Des parfums étaient pulvérisés sur la foule pour masquer la puanteur dégagée par le sang et les défécations des animaux. Les combats de gladiateurs avaient lieu généralement en fin d'après-midi, le matin était consacré à des scènes de chasse aux bêtes sauvages (venationes), le midi, alors que beaucoup de monde était parti déjeuner, on pouvait assister à des exécution de condamnés.

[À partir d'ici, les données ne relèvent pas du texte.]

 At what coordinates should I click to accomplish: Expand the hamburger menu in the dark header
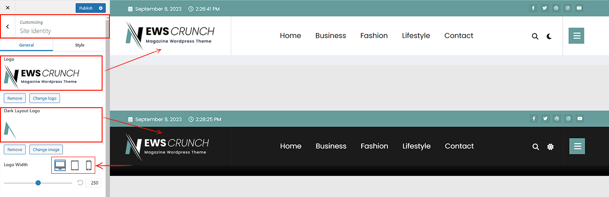click(x=577, y=146)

" Le hasard vient de me conduire au spectacle de midi : je m'attendais à des jeux, à des facéties, à quelque délassement qui repose les yeux du sang humain. Loin de là : tous les combats précédents avaient été pure clémence. Cette fois, plus de badinage : c'est l'homicide dans sa crudité. Le corps n'a rien pour se couvrir ; il est tout entier exposé aux coups, et pas un ne porte à faux. La foule préfère cela aux gladiateurs ordinaires et même extraordinaires. Et n'a-t-elle pas raison ? Ni casque ni bouclier qui repousse le fer. À quoi servent ces armures, cette escrime, toutes ces ruses ? À marchander avec la mort. Le matin, c'est aux lions et aux ours qu'on livre des hommes ; à midi, c'est aux spectateurs. On met aux prises ceux qui ont tué avec d'autres qui les tueront, et tout vainqueur est réservé pour une nouvelle boucherie. L'issue de la lutte est la mort ; le fer et le feu font la besogne. Cela, pour occuper les intermèdes. " Mais cet homme-ci a commis un vol ! - Eh bien, il mérite le gibet. - C'est un assassin ! - Tout assassin doit subir la peine du talion. Mais toi qu'as-tu fait, malheureux, qui te condamne à un tel spectacle ? "

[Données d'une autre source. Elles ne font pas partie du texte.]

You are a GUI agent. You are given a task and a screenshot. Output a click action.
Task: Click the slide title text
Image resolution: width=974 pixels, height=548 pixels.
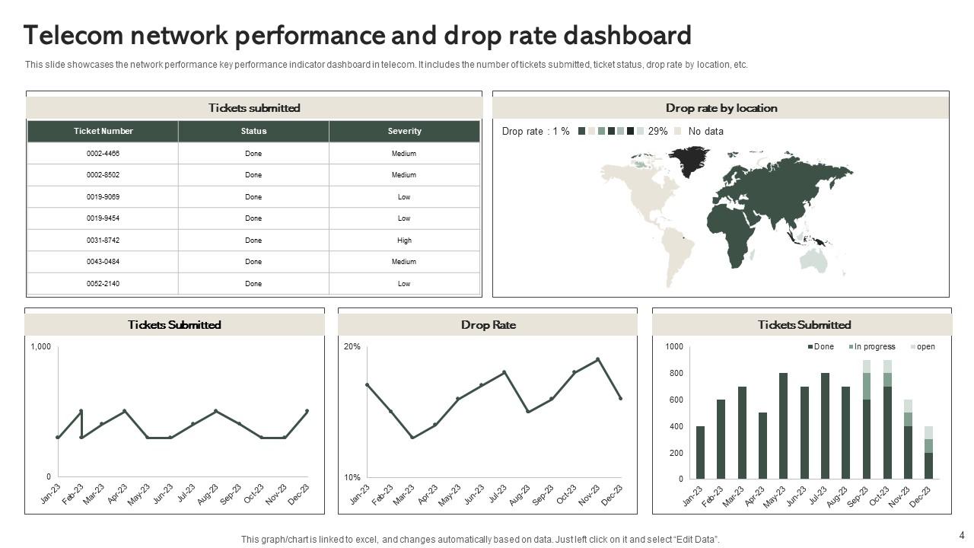point(357,36)
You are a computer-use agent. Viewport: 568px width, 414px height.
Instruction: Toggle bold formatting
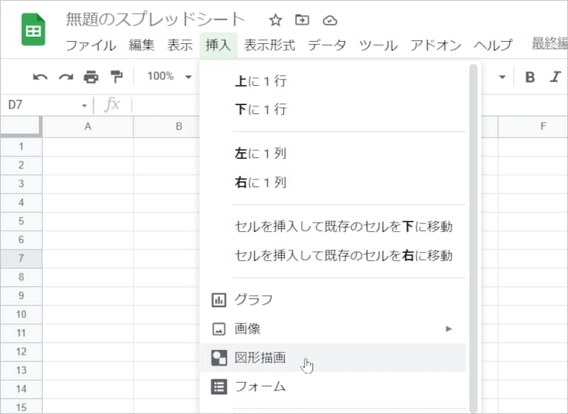coord(530,77)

Sénèque, lettre à Lucillius, VII.

Domitien mis à la mode des combats nocturnes et des affrontements de femmes.

" Les chasses aux bêtes sauvages et les combats de gladiateurs avaient lieu la nuit, aux flambeaux ; et l'on vit se mesurer dans l'arène non seulement des hommes, mais aussi des femmes. " Suétone, Domitien, IV.

 

Il fut incendié en 217 et en 250 après J.C., il fut restauré à la suite de tremblements de terre et après avoir été touché par la foudre (Histoire Auguste, vie d'Elagabal + vie d'Alexandre Sévère, 24.)

Le dernier spectacle qui y fut donné le fut par la volonté d'Eutaricus Cilia, gendre de Théodoric, au début du 6ème siècle. Il fut définitivement fermé en 523 après J.C. Bien que, considérablement endommagé par deux tremblements de terre par la suite, il resta debout et durant les XIIème et XIIIème siècles, les familles Frangipani et Anibaldi se battirent pour sa possession car il était devenu un palais forteresse. A la renaissance italienne et dans les années suivantes, il servit de carrière ; mais le 18ème siècle vit commencer sa restauration qui continua les siècles suivants.

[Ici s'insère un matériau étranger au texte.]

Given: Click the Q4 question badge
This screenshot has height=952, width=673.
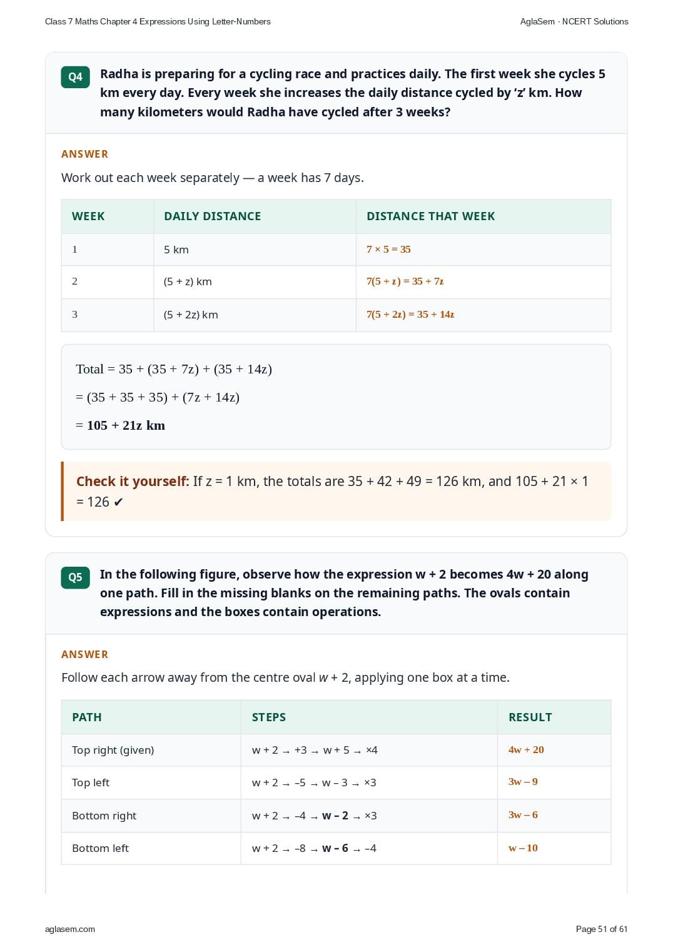Looking at the screenshot, I should click(x=75, y=77).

Un denier mot sur les chrétiens : au Moyen Age, aucun lien n'était fait entre les martyrs et l'amphithéâtre Flavien, il fallut attendre le 17ème siècle avec le pape Pie V pour qu'une légende naisse racontant qu'ils furent jeter en pâture aux bêtes.

Orientation bibliographique :

Le livre d'Anne Bernet " Les Gladiateurs " est essentiel à la compréhension du monde de la gladiature de Rome.